ノーレーティングにおいては、従来のランク制度で年度単位・四半期単位といったスパンで行われていたレーティングを廃止し、代替として1カ月単位で行われる1on1面談などによって、より短いスパンでの人事評価を行います。なおその際は、次月の目標設定も同時に行われることが多いようです。
ノーレーティングが注目を集める背景
ノーレーティングという概念が注目されるようになった背景としては、主に「社会の流動化」と「人事評価制度の複雑化・陳腐化」の2点が大きいとされています。
現代社会においてはIT化やDXの進展により、受発注から製品・サービス提供に至るまであらゆるビジネスシーンのスピードが加速し、社会の流動性が高まっています。それに伴い、旧来の人事評価制度は多様な評価項目のニーズに応えるべく複雑化する一方、評価関連事務はいっそう煩雑化し、そうした激しい変化に対応しきれなくなっているという矛盾を抱えていました。
これらの課題を一挙に解決する手法として、「そもそも煩雑なレーティングをしない」ノーレーティングという考え方が注目を浴びるようになったのです。
ノーレーティングにおける給与の決め方
ノーレーティングにおいては、当然ながらランク付けによる一律の給与水準が適用できません。そのため、給与の決め方については導入企業により差異があるのが現状です。
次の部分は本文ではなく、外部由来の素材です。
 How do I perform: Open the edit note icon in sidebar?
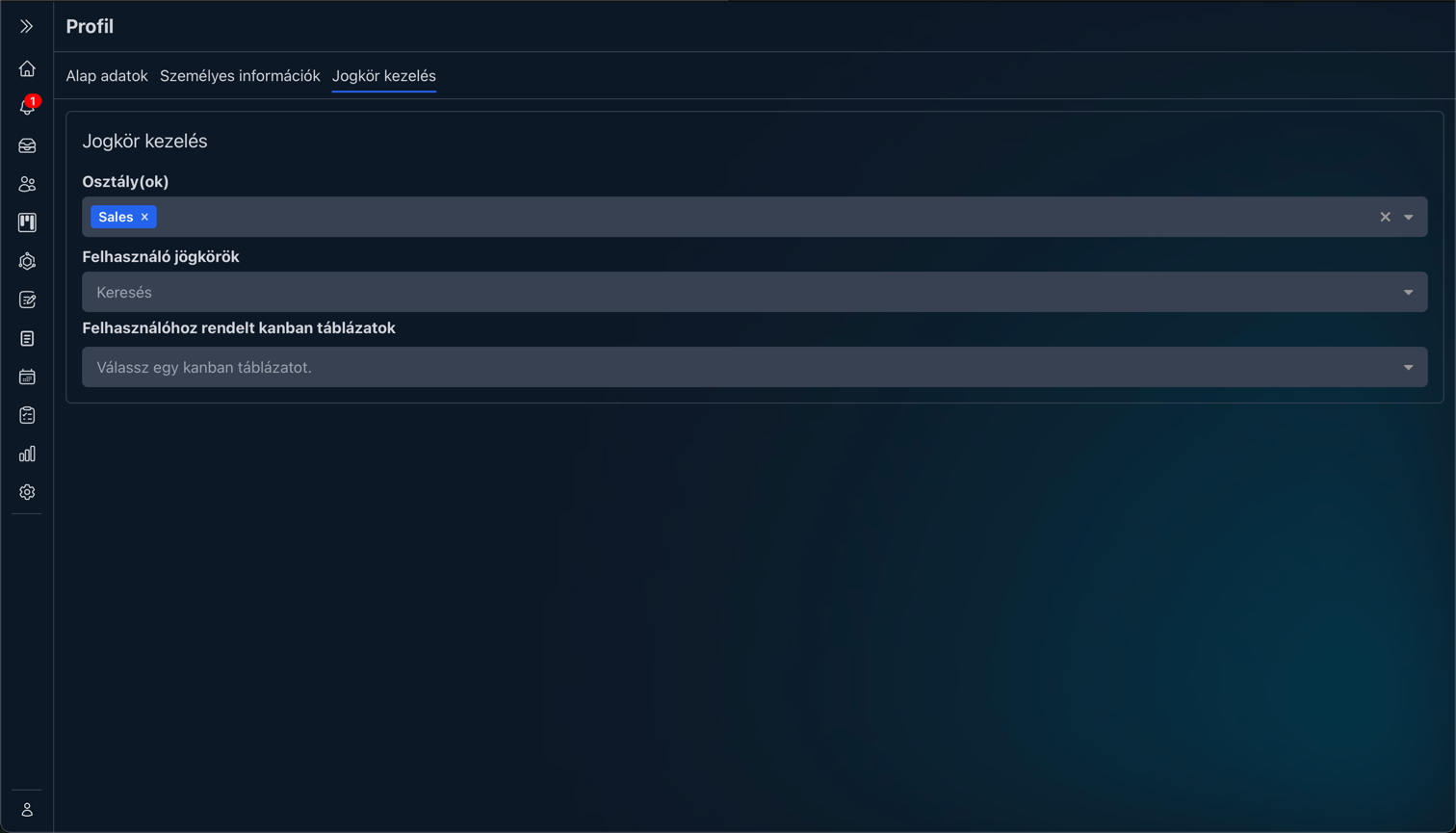click(27, 299)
一例として、給与の決定権が管理職にある場合、利用可能な人件費について予算担当部門から事前に共有がなされます。管理職はその後、ノーレーティングの評価結果に基づき、かつ与えられた予算の範囲で部下へ給与を配分することになります。
総じて、ノーレーティングでの給与の決め方はその評価方式と同様、流動的なものであるといえるでしょう。
ノーレーティングの4つのメリット
メリット1:目標設定や評価に納得感がある
ノーレーティングにおいては、定期的な1on1を介した密なコミュニケーションにより、目標設定の精度や、評価制度への納得感が従来型の人事評価よりも高まる効果が期待できます。そのためには、画一的な視点ではなく、従業員個人の資質・適性に応じた評価視点が重要です。
メリット2:従業員のモチベーションが上がる
給与が短いスパンでの評価に応じて流動的に上下することで、従業員はより高い評価を目指すべく、さらなるモチベーションを持って業務に携わることができる可能性があります。また、短期目標の定期的な更新がなされることで、自身が身につけるべきスキルの明確化にも役立つでしょう。
メリット3:環境の変化に対応できる
先述したように、ノーレーティングは社会の急激な変化に対応すべく取り入れられた手法でもあります。市場におけるさまざまな競争や、消費者の価値観の変化はもちろん、戦争などの社会情勢や災害といった不確定な環境下であっても、時勢に応じた適正な評価の維持が期待できるでしょう。
メリット4:多様な働き方に対応できる
レーティングが存在しないことは、雇用形態や業種の多様化にも有利に作用する可能性があります。例えば米国で一般的な「ジョブ型雇用」は、職務に必要なスキルに応じて事前に人事評価を行い、雇用中はその達成度に応じた「職務給」が支払われる雇用形態であり、ノーレーティングの仕組みと好相性といえます。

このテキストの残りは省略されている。